Tirzah  Camacho's profile photo

Tirzah Camacho

Community Organizer , Four Borderless Corners

Tirzah  Camacho's profile photo
Location: Durango, CO
Start Year: 2023
TRHT Pillar: Economy

Biography

Tirzah is a mixed-race/Indigenous/queer community organizer who has been at the forefront of racial and queer justice initiatives in the rural Southwest for over 20 years. They were born in the Bay Area, California. Their family was an active component of the Urban Indian community there, where activism and intertribalism flourished. They have found that the way in which they were introduced to activism and movement-making (American Indian Movement leaders, Alcatraz occupation, etc.) came with a directness and fierceness many were not accustomed to in rural “Colorado.” Organizing people, resources and ideas for change has always been the center of Tirzah’s daily life, exhibited by the intentionality of where they apply their energy and labor: be it civic engagement (leading the Community Relations Commission for the City of Durango and building and mobilizing subcommittees), queer youth organizing, building out a mutual aid network, or local policy change. Over the last three years, they have had the occupational opportunity to apply their organizer background to their immediate community via philanthropic support/a large private foundation. That positionality came with its own challenges and insights, and they are in a place now seeking healing and support from that learning. Tirzah deeply understands the depths of systemic racism where they live, and has been supported in that analysis.
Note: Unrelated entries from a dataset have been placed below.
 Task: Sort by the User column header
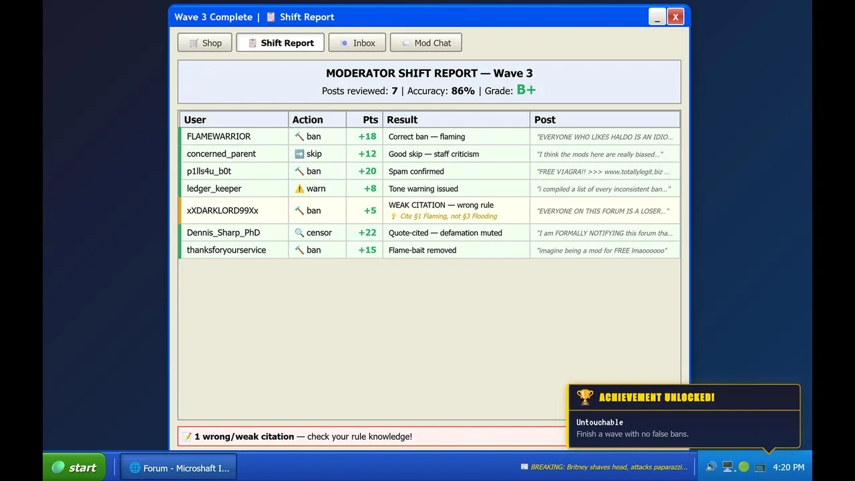tap(234, 120)
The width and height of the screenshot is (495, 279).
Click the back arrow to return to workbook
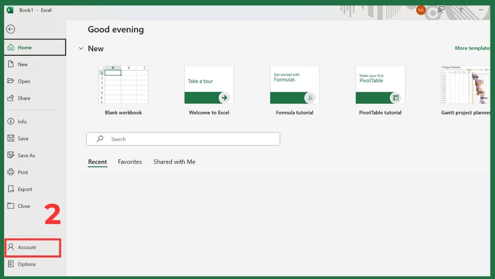[10, 29]
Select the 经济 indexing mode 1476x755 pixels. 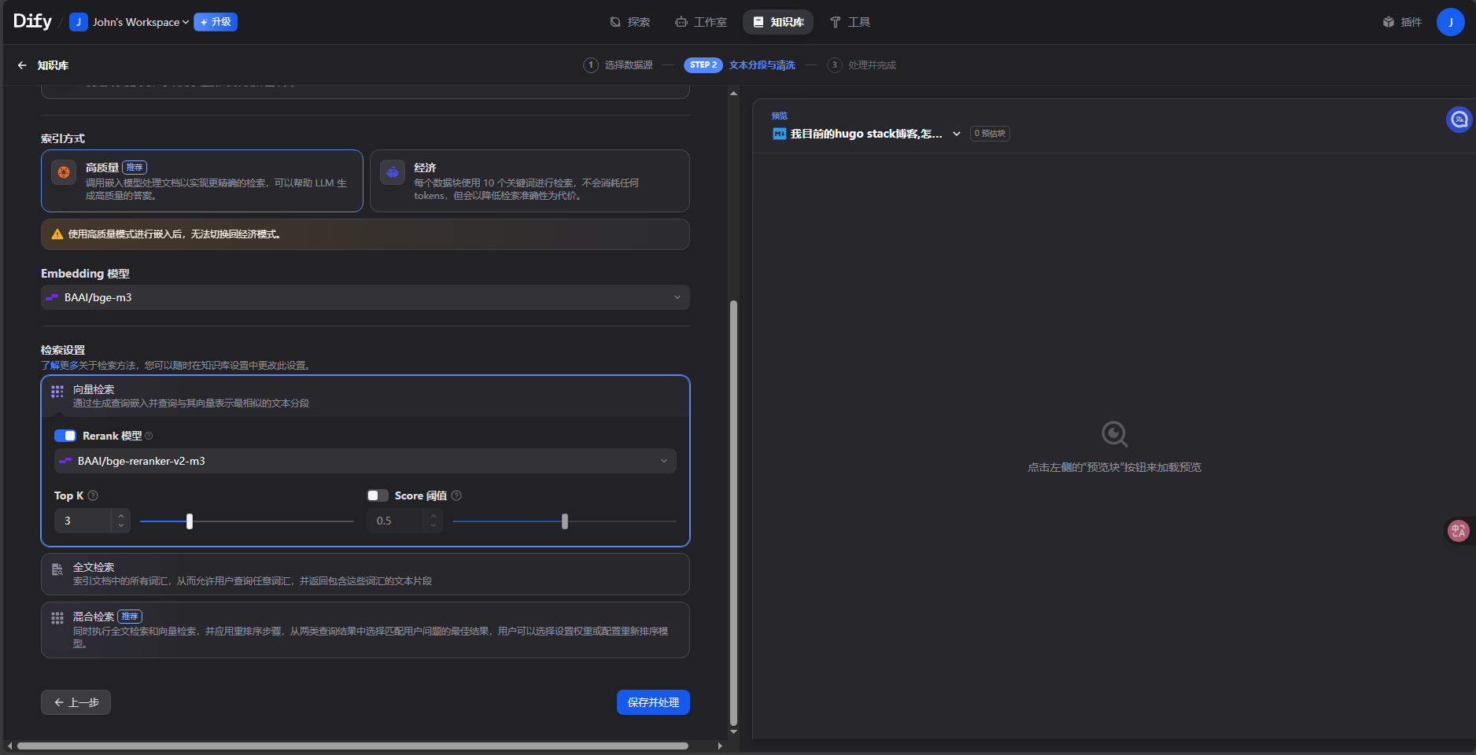point(530,181)
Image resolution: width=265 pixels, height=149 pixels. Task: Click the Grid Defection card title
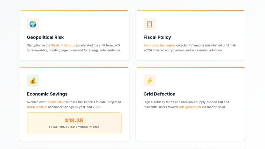pyautogui.click(x=159, y=94)
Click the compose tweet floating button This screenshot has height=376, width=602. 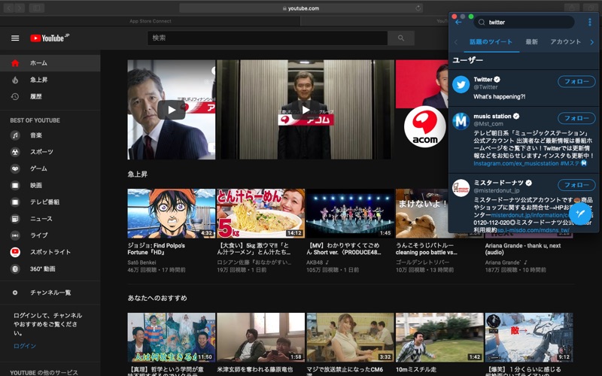tap(581, 214)
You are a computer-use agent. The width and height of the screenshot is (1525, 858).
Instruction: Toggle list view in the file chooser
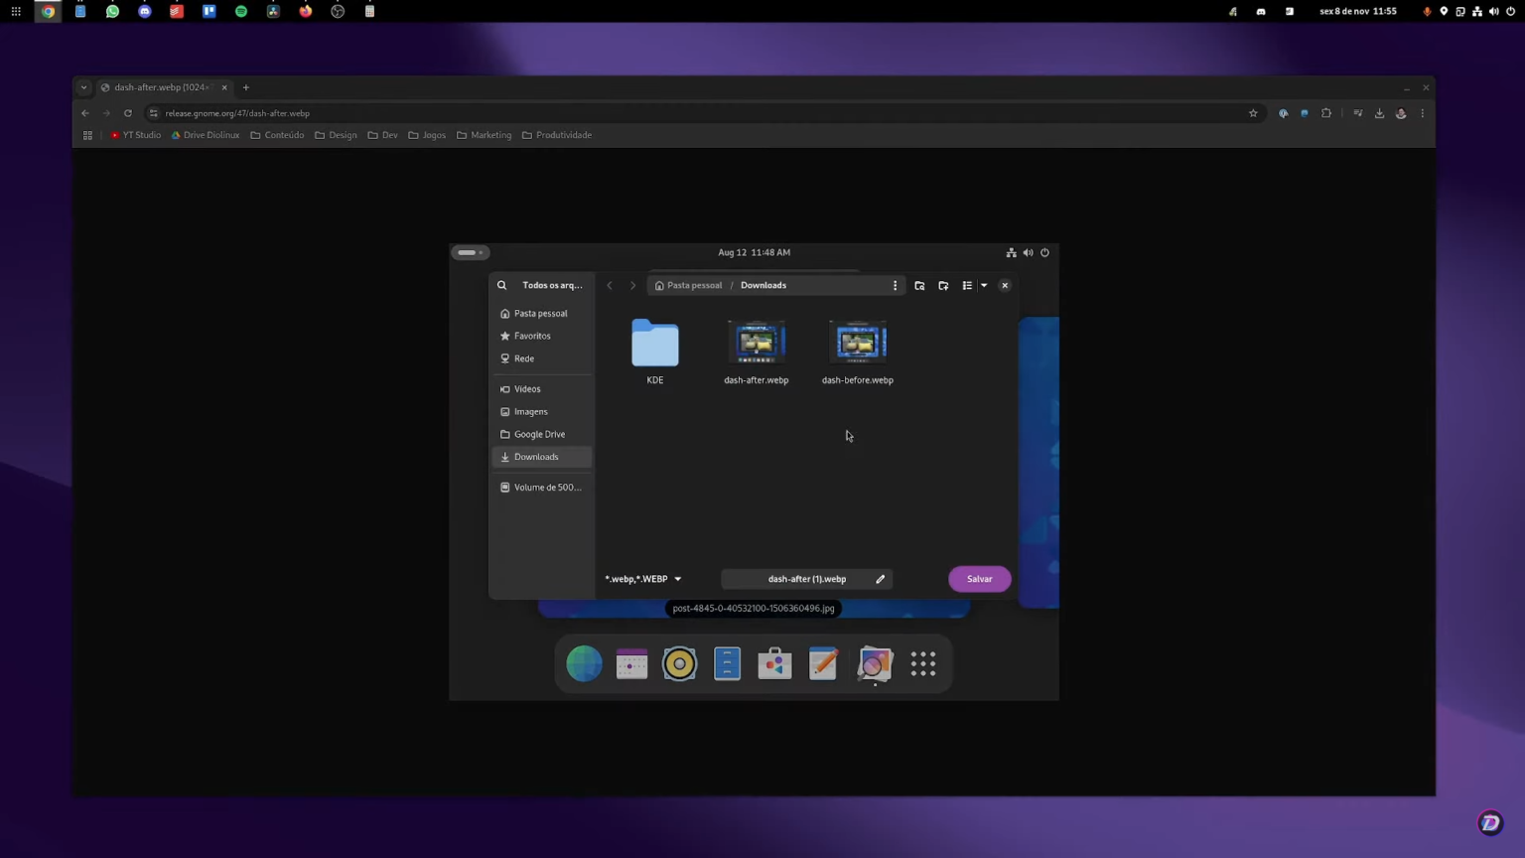coord(966,285)
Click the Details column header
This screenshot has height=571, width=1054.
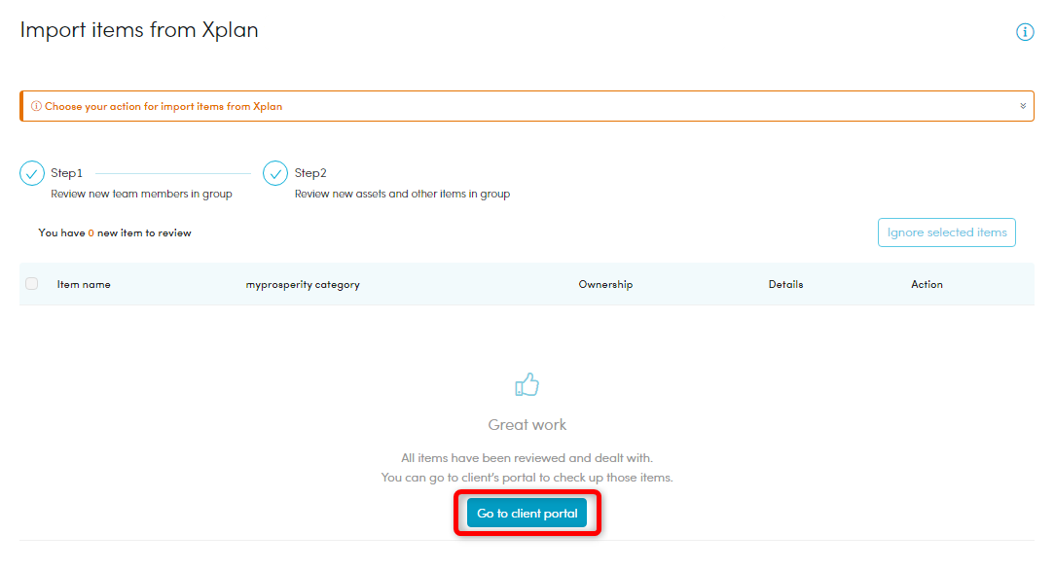(x=785, y=284)
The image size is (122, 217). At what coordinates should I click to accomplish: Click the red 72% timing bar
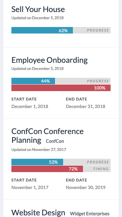pyautogui.click(x=61, y=169)
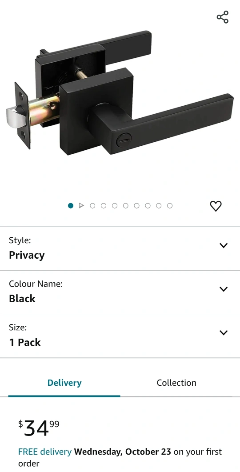This screenshot has width=240, height=472.
Task: Select the first image carousel dot
Action: tap(71, 206)

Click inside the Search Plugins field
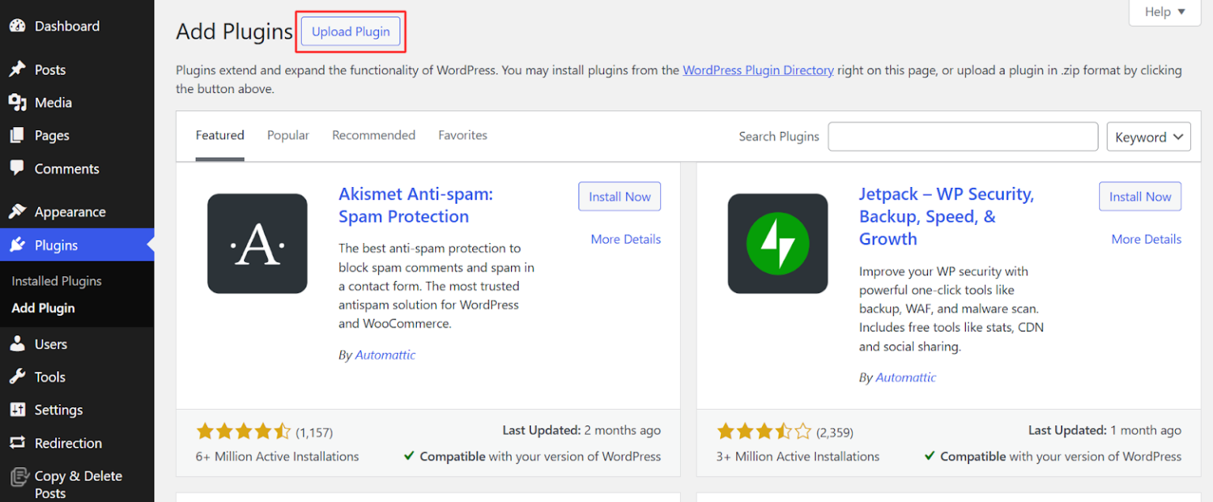[962, 136]
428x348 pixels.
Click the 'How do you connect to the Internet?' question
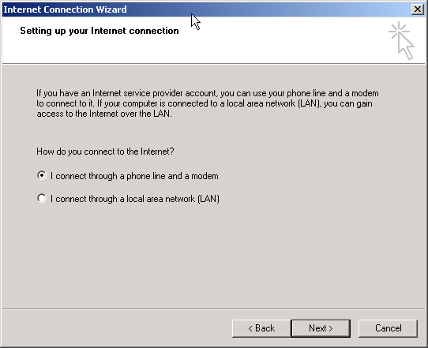105,152
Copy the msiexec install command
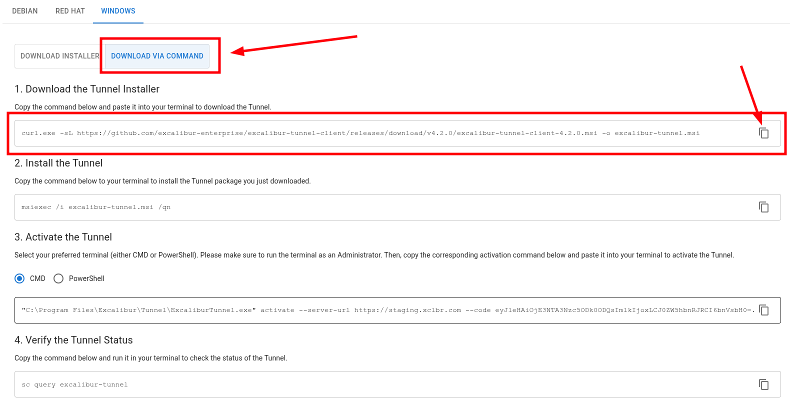Screen dimensions: 790x413 click(764, 207)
Now,, the framework in which they were operating has shifted around them, but the severity of the work remains the same. They desire only to advance their organizing skills, networks and practices for communal and personal/emotional sustainability. Tirzah knows that change will only ultimately come with Indigenous involvement, real historical analysis/narrative ownership, healing practices, decolonization and revolutionary reimagining. 

Future Focus

Tirzah regularly addresses erasure, systemic oppression and dehumanization tactics in their community organizing work in the rural Southwest. Overt romanticism of The West and the glorified narrative of colonization continues to drive tourism and the commodification of Indigenous people and culture at a surface level. How tokenization, stereotypes, image, art and cultural appropriation relate to racism as a public health crisis is a constant point of focus. Their work involves cross-sector examination of race-based inequities, power-building outside and inside of systems simultaneously, and creating energy and action around the possibility of weaving together decolonial theory and existing colonial institutions. Through this program, they hope to gain fresh insights, share organizing tools and rest practices, and learn how this work might apply to other place-based initiatives in different parts of the country.